Sunday is Mother's Day in the United States. Mother's Day is celebrated in many countries around the world, but not always on the same day. Some historians say the holiday comes from ancient spring festivals in Greece and Rome. A more modern Mother's Day began in the seventeenth century in Britain.

The writer Julia Ward Howe made the first known suggestion for a Mother's Day in the United States. That was in eighteen-seventy-two. She said it should be a day to celebrate peace.

Mother's Day as it is celebrated today began with a woman named Anna Jarvis. In nineteen-oh-seven, she held a ceremony to honor her mother at a church in the state of West Virginia. She held the ceremony on the anniversary of her mother's death. Later, she and others wrote thousands of letters to public officials urging that the second Sunday in May be declared Mother's Day.

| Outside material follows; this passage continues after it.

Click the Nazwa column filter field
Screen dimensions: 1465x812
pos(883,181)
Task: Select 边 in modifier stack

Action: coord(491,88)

President Woodrow Wilson and the United States Congress finally agreed in nineteen-fourteen. The second Sunday in May became a day of public expression of love for mothers throughout the country. It became popular for people to send gifts of flowers and candy to their mothers on Mother's Day.

Today, children of all ages still give their mothers special gifts on Mother's Day. Older children may travel to visit their mothers. If they cannot, they usually send a special card with a message of love. Or they send flowers. They also usually call their mothers on the telephone to wish them a happy day. Mother's Day is one of the busiest days of the year for America's telephone companies.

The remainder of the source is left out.